Soft-spoken, like an asthmatic, and unstoppable. Each one of his words and reflections vallued in gold. He never interrupted conversations and loved to tell stories of his trip to Yugoslavia as economic attaché to the Cuban embassy in Belgrade.
Born in an educated cradle in the Pearl of the South, his parents, Oscar and Clara, were degreed professionals and had a pharmacy frequented by the “good” people, who knew the quality and reliability of the service, and popular among the common people, because they knew they would find solidarity and help.
With these virtues in the home, he grew up knowing the potential of republican democracy and took advantage of it. Full of courage and patriotic enthusiasm, he joined the 26th of July Movement. For his actions, he was tried in Santa Clara and absolved by this “cordial republic,” that saw no danger in his ungovernability, and by the good offices of the then attorney and Commodore of the Cienfuegos Yacht Club, Osvaldo Dorticós Torrado, who later would become President of the Revolutionary Government.

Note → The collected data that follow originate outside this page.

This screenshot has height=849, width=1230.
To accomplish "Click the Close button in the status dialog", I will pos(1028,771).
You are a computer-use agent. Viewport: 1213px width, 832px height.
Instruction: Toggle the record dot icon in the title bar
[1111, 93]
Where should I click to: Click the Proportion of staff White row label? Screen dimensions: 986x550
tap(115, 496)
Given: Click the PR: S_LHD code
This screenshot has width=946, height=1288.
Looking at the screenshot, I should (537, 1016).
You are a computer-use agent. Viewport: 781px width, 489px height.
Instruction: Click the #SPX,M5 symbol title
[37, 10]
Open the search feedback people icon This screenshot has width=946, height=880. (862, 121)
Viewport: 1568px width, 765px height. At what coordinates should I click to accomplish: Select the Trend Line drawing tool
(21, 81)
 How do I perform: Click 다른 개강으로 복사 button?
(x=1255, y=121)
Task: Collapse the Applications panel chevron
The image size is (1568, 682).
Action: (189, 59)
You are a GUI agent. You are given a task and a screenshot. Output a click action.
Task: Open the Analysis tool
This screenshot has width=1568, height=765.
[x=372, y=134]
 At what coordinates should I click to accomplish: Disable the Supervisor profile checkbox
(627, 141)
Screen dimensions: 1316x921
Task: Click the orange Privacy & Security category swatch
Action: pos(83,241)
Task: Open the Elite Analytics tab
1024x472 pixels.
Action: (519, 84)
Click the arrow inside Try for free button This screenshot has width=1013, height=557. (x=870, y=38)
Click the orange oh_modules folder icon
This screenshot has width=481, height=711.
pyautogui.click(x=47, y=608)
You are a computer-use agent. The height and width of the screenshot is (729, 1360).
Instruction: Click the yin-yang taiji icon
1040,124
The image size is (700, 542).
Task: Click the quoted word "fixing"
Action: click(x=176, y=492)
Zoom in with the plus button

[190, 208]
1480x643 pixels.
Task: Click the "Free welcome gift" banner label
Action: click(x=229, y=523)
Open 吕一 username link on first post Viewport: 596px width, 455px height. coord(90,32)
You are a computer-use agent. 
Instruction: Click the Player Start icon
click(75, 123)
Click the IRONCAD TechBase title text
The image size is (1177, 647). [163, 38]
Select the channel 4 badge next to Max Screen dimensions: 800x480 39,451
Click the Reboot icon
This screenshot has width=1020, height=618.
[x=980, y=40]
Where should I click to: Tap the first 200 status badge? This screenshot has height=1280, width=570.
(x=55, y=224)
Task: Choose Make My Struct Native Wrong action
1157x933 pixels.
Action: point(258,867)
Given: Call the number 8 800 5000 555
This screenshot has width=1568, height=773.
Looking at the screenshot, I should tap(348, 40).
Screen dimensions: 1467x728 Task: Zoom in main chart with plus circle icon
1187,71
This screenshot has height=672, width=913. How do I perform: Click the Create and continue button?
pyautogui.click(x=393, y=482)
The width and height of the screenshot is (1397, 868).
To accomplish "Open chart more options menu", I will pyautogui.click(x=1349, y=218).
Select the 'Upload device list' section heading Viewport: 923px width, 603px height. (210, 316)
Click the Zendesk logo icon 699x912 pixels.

The “Revolutionary dawn” found him immersed in the tasks of the “process.” Although he had visited Havana from a young age, he decided to settle in the great city due to a proposal from a fellow countryman to work in the recently created Ministry of Foreign Trade (MINCEX, 1961), an entity supposedly created to meet the needs of the Cuban state to assume the management and control of imports and exports. His knowledge and daring made him stand out, but at the same time they reprimanded him and sent him from his work at the Infanta and 23rd building to rough and complicated places, where he was meant to reform himself. It was in one of those places where he contracted an intestinal illness which marked his entire life.
On returning to his offices, after being “Revolutionarily re-educated,” Chepe revised his scale of values. He continued his economic studies and concentrated still more, and from his own perspective and vision, on the analysis of the national economy. For these efforts he was expelled from MINCEX in 1984, as stated in the act of the trial of the 75, and gradually he became a member of the pro-democratic groups and participated in the independent press as an economic analyst who was a reference point for everyone.
Chepe has died in Madrid, far from his beloved homeland. The generation that knew him will remember him forever. Rest in peace.